眼前是一片绿植,我看不出个所以然,陆璟戴着手套拿着小铲子在倒腾。
“这都是你种的吗?这是什么啊。”我左瞧瞧右看看。
“这是阿芙罗狄蒂蝴蝶兰,这是喇叭水仙,这是重瓣水仙,这是丽格秋海棠......”陆璟如数家珍,隐约几分兴奋。
然而我心中的震惊还是在心底游荡,厚含虽然八仙过海,什么神通都有,有从小参加奥数竞赛的啦,有初中就自主创业的啦,有早早被模特公司签约的啦,但要说种花,还是在学校种花,还真是第一次见,让我感到稀奇又好玩。
原来真的有人在繁忙嘈杂的高中里把生活过得如此有滋有味,这对于深陷成绩焦虑的我来说简直不敢相信。
“好了,你就告诉我有多少种吧。”我家里的花虽然四季从来不缺,但大多是花艺师早就包装好的,原生态在土里的我还真不了解。
“现在大概四十多种吧,你看那边,也是我种的。”陆璟指了指天台周边的花盆,齐齐地排成一列,显然被呵护得很好。

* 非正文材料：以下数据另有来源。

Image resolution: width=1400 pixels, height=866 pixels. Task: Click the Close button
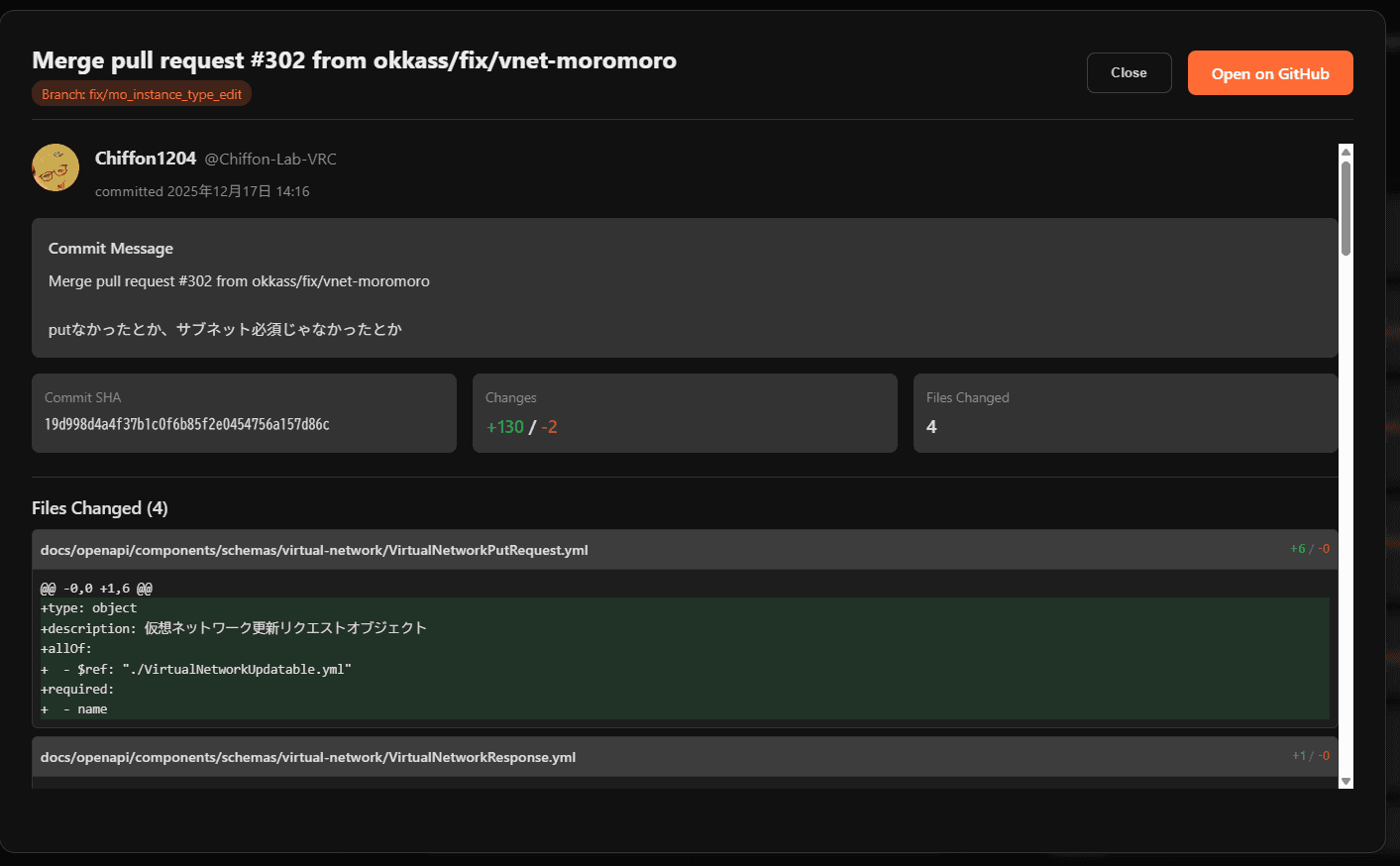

“我还以为是学校专门搞得呢,”我半眯眼看着形态各异的盆栽,有的半耷拉着头,有的还尖角才露,风一吹,吱呀吱呀,摇曳的身姿奏起了歌,“你每天都打理吗?长这么好。”
陆璟像是炫耀小孩的家长,跟我说她还有个笔记本专门记录怎么种花养花,她说的内容我肯定是不记得了,只记得那时她的神采飞扬,与往日在班里没精打采不爱说话的样子判若两人,多了几分真实感,让我感到和她的距离好像近了一步。。

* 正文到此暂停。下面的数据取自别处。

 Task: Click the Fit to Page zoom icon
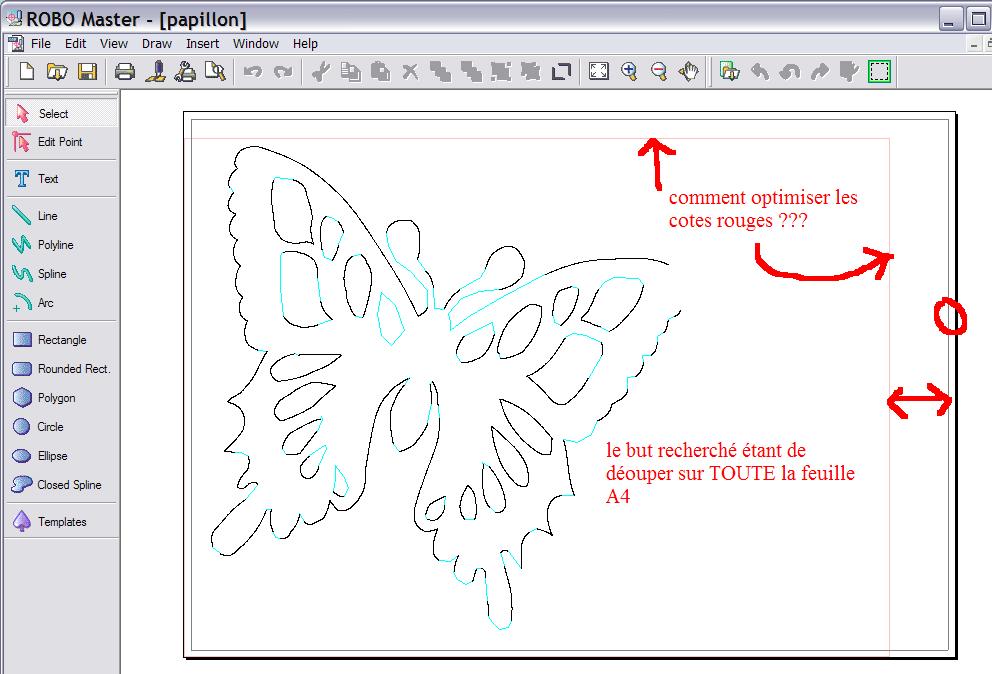pos(598,72)
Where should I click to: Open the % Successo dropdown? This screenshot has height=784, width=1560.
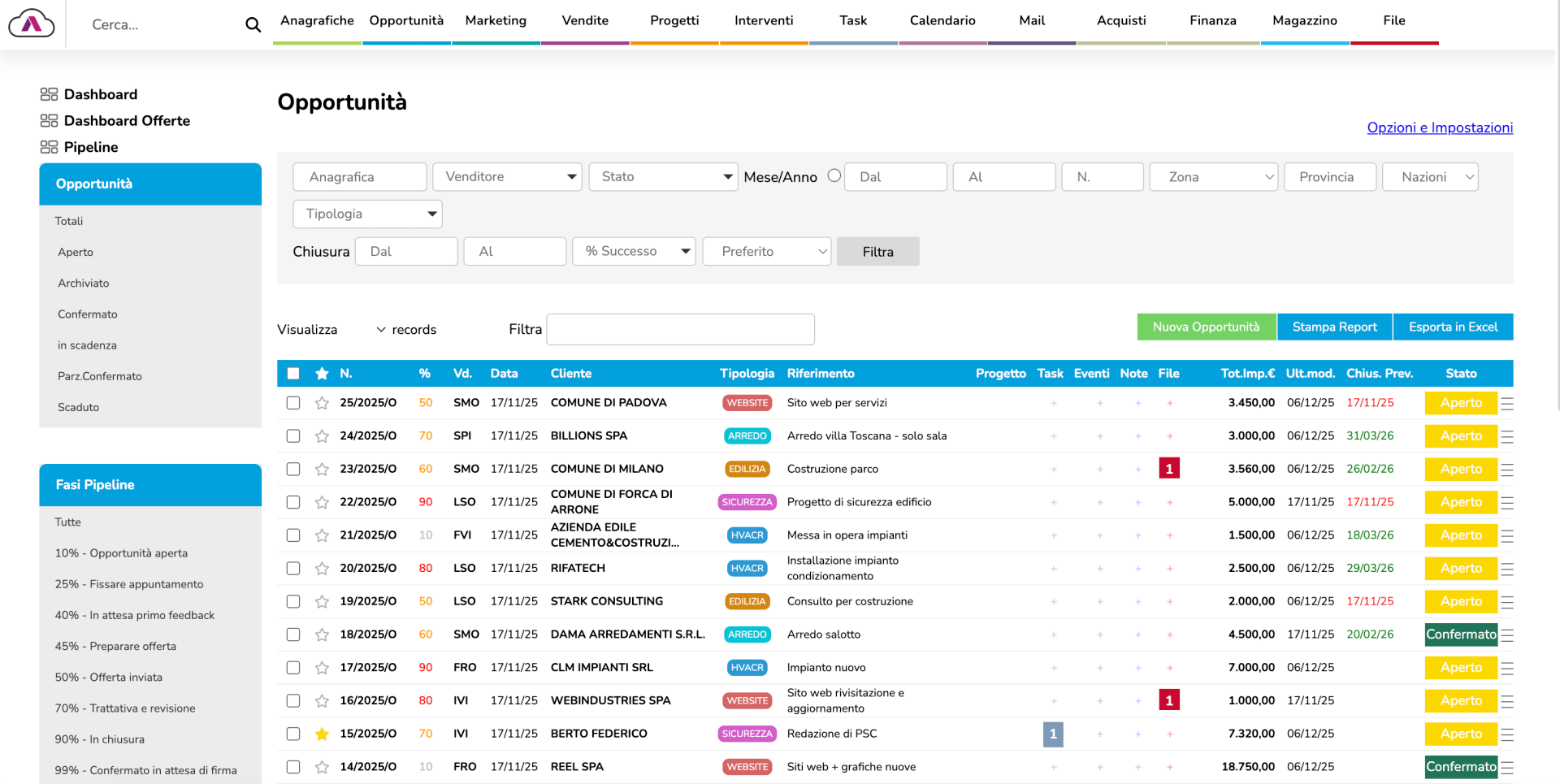(634, 252)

我这是我第一次听她说这么多话,也是我第一次放松下来的下午,把手上的数学试卷搁置在一旁,风吹过,夹在试卷上的成绩单飘到旁边的花坛里,我去找,一愣——
一层层植被,成绩单在其中白得鲜明,浓烈奔放的花朵撑出一片天地,生命力在她身上像歇斯底里的春天,随后风把成绩单吹得乱舞,呼啸得再也看不到,几天来我紧皱的眉头也在不知不觉中吹散。

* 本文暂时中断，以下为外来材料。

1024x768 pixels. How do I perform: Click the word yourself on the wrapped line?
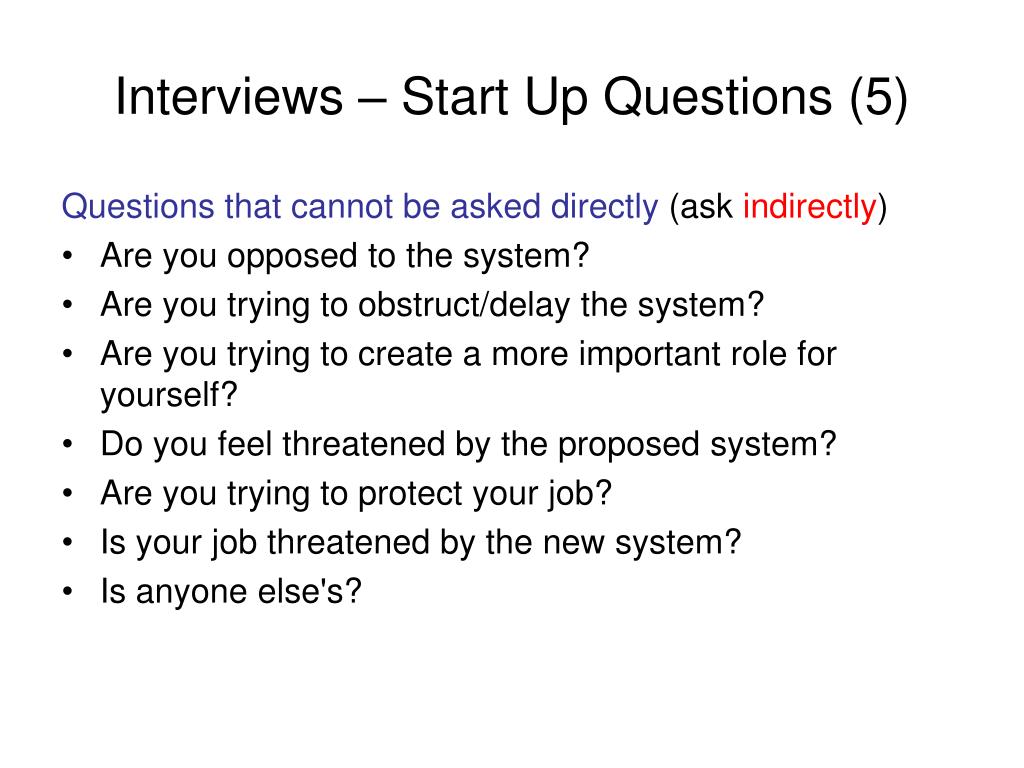(x=169, y=395)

傍晚的色调晕染安托山神秘色彩,再扭头,她的脸颊透着自然的红晕,也可能是晚霞的缘故。
黄昏是我一天中视力最差的时候,我无端想起在班里图书角的杂志批注里的这句话。
“黄昏是我一天中视力最差的时候。”陆璟看着我。
“什么?”我笑笑。
“没什么,有点背光,看不太清。”
海都的四季并不分明,好像只有夏天和短暂的冬天,十一月带点微凉,但我已经见到另一种春天。